Monday, May 23, 2005

Jorge Posada, Another Classy Yankee

He once spit on an umpire. He once had a tiff with Tino and stopped speaking to the guy for a few months (see Olney's book). And unlike his Boston counterpart Jason Varitek, Georgie sure isn't captain material. And he proved it once again this weekend, as Peter Botte of the Daily News reports (and notice the contrast between Tino and Posada in this article). With players like these on the team, it's not surprising that the Junkees haven't won since 2000.

Baseball players usually are careful not to point fingers at their teammates, particularly their superstar ones.
But Jorge Posada singled out Randy Johnson for not covering home on Dae-Sung Koo's wild romp down the third base line in the seventh inning, a key and embarrassing microcosm of the Yankees' 7-1 loss yesterday to the Mets at Shea.
"Obviously, Randy has got to be at the plate," Posada said. "When I looked back and saw he wasn't there, I tried to get back as fast as I could."
Johnson remained on the mound while Posada's momentum carried him to first base after he threw out Jose Reyes on a sacrifice bunt attempt, with second baseman Robinson Cano at the bag.

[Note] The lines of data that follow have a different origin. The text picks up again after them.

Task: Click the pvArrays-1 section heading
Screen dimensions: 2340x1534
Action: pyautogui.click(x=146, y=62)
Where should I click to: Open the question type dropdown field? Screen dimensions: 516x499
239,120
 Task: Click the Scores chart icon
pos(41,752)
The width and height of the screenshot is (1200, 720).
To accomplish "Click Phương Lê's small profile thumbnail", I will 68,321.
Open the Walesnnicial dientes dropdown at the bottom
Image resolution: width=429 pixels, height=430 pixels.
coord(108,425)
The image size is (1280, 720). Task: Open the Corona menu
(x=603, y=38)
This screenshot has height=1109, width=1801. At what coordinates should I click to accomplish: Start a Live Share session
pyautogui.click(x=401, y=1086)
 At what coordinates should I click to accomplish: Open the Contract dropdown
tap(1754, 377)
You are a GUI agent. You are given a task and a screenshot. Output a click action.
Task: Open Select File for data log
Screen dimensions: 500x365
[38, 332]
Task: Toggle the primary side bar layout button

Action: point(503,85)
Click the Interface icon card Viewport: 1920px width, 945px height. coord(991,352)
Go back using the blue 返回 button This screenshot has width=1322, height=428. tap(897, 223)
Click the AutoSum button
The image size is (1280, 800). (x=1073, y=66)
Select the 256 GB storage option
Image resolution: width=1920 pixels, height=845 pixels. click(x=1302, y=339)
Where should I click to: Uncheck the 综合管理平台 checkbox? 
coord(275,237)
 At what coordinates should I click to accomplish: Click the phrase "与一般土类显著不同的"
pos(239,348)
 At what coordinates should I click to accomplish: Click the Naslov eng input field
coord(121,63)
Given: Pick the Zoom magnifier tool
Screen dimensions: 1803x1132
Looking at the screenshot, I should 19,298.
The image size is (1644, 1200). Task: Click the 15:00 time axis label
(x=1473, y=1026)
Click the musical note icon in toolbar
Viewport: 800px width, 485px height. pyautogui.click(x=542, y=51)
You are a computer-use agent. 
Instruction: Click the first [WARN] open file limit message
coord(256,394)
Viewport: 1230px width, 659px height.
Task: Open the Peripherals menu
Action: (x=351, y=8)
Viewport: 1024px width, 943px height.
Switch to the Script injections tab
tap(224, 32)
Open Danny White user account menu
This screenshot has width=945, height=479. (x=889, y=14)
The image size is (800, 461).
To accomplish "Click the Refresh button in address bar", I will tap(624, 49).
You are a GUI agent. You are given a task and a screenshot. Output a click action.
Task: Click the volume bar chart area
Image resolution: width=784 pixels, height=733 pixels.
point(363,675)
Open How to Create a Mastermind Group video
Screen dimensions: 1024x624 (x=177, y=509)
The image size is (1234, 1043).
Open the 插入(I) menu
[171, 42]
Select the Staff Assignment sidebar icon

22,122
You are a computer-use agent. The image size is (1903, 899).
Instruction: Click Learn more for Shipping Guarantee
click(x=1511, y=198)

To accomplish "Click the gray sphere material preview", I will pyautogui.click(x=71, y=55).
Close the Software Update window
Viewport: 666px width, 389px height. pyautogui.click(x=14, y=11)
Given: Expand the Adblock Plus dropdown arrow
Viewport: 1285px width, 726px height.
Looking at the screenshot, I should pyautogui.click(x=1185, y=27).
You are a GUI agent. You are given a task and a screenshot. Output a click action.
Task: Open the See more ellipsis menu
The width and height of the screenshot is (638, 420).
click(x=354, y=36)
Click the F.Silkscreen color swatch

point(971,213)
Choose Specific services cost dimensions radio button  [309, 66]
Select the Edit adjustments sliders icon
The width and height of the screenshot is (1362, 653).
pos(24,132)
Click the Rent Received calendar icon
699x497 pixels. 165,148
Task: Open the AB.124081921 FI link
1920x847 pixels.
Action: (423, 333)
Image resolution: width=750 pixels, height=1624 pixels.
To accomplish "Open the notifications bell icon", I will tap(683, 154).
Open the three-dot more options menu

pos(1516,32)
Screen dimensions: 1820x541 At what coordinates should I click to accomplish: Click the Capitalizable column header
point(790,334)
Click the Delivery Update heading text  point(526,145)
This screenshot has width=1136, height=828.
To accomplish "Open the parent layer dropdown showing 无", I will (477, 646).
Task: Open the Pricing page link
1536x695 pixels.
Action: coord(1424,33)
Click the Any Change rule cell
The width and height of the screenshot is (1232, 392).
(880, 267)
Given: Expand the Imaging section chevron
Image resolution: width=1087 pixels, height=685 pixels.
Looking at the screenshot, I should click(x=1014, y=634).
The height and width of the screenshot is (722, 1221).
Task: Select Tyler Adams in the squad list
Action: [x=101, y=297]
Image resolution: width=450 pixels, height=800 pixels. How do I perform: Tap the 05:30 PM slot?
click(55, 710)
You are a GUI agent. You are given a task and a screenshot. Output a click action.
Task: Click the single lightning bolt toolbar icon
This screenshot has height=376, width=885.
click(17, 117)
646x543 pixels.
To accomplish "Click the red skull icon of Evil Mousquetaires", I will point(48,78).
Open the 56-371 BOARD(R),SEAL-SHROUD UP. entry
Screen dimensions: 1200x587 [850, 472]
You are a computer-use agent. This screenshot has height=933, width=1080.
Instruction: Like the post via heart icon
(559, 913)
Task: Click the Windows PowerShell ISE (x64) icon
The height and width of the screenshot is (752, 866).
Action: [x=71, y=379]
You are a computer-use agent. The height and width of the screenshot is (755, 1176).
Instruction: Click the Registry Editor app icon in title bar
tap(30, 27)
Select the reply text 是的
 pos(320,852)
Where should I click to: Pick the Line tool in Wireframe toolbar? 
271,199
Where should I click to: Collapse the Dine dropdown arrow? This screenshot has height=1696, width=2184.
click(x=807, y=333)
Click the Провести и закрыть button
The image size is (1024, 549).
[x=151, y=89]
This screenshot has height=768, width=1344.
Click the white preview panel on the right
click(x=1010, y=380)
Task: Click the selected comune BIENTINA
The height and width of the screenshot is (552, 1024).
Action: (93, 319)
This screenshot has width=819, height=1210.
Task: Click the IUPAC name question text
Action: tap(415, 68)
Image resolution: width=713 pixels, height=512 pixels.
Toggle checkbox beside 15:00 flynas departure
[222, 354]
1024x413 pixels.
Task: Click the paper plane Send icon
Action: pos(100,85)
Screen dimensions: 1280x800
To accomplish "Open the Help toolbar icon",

With no one covering the plate, Koo - who'd just roped a double off Johnson for his first major-league hit - scored all the way from second with a belly-flop slide for a 3-0 lead. The Korean reliever was called safe at home despite television replays showing a diving Posada tagging him out before Koo's hand touched the plate.
"I still thought he was out," Posada said. "But that's Randy's play. I had to rush just to get back there."
First baseman Tino Martinez attempted to deflect blame from Johnson, suggesting "it should've been my play" to cover home after charging the bunt. Johnson's only response was that he was "in that area" and that "it all happened so quickly," before praising Posada for doing "the best he could."
But Posada's remarks seemed to be indicative of the evolving - but not entirely smooth - pitcher-catcher relationship between the two All-Stars. In addition to his comments regarding that specific play, Posada also repeatedly offered vague responses such as "go ask him" and "I have no idea" to questions about Johnson's inconsistent performance (3.94 ERA) this season.
"I don't know, I'm making suggestions out there," Posada said. "I'm just trying to get him through the game, but it seems like his location just is not there right now."
Posada also said he "didn't notice any difference" in velocity or in Johnson's release point, which Joe Torre cited as a possible reason for the Mets stroking 12 hits off the Big Unit in his 6 2/3 innings of work.
Posada, who said he was cleated in the armpit after tagging Koo at the plate, received treatment for an injury to his right shoulder after the game.